Global validity checks require extra thought under MVCC. For example, a banking application might wish to check that the sum of all credits in one table equals the sum of debits in another table, when both tables are being actively updated. Comparing the results of two successive SELECT sum(...) commands will not work reliably in Read Committed mode, since the second query will likely include the results of transactions not counted by the first. Doing the two sums in a single serializable transaction will give an accurate picture of only the effects of transactions that committed before the serializable transaction started — but one might legitimately wonder whether the answer is still relevant by the time it is delivered. If the serializable transaction itself applied some changes before trying to make the consistency check, the usefulness of the check becomes even more debatable, since now it includes some but not all post-transaction-start changes. In such cases a careful person might wish to lock all tables needed for the check, in order to get an indisputable picture of current reality. A SHARE mode (or higher) lock guarantees that there are no uncommitted changes in the locked table, other than those of the current transaction.
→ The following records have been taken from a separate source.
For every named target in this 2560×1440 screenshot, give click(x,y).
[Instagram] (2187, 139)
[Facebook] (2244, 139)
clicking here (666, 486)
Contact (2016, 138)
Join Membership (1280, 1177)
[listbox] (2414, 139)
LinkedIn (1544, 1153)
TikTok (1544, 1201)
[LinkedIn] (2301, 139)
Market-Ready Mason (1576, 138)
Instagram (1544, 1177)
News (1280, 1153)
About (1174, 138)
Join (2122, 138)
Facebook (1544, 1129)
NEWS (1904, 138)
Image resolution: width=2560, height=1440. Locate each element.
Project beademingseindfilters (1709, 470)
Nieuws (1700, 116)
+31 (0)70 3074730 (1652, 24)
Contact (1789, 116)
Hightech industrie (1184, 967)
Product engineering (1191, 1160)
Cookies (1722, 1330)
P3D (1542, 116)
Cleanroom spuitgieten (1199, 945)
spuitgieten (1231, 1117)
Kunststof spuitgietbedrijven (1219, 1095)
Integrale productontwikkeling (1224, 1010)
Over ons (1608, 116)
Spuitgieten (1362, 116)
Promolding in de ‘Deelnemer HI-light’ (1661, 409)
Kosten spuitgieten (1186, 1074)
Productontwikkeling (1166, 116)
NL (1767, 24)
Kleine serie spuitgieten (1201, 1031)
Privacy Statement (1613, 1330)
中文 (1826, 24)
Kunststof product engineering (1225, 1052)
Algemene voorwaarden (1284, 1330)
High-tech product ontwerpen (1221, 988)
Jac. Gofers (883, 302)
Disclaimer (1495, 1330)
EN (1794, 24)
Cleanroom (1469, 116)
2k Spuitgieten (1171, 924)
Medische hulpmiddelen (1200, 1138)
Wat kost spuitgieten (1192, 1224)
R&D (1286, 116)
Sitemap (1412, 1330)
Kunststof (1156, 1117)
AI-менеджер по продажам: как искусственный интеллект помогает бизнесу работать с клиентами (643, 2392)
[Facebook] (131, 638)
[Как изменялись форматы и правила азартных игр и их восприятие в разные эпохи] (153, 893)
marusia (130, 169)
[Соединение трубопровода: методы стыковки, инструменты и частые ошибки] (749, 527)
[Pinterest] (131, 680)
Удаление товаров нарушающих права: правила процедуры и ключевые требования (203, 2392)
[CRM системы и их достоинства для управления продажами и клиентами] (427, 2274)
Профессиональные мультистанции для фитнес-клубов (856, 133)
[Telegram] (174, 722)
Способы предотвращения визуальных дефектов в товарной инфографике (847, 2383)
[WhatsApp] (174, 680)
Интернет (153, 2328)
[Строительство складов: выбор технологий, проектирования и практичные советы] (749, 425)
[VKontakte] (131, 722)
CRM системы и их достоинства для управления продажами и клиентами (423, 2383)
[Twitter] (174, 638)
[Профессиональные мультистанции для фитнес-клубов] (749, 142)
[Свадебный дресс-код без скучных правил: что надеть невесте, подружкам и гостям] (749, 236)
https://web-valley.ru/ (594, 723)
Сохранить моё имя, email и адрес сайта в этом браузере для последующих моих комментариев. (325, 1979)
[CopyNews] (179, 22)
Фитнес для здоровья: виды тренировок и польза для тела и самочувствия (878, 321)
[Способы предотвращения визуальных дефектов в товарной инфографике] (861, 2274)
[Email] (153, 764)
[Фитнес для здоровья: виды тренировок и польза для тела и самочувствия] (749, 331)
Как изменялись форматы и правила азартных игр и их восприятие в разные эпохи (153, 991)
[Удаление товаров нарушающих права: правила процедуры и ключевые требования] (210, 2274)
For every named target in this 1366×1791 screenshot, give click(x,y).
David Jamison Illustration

Note also that if one is relying on explicit locking to prevent concurrent changes, one should either use Read Committed mode, or in Serializable mode be careful to obtain locks before performing queries. A lock obtained by a serializable transaction guarantees that no other transactions modifying the table are still running, but if the snapshot seen by the transaction predates obtaining the lock, it might predate some now-committed changes in the table. A serializable transaction's snapshot is actually frozen at the start of its first query or data-modification command (SELECT, INSERT, UPDATE, or DELETE), so it is possible to obtain locks explicitly before the snapshot is frozen.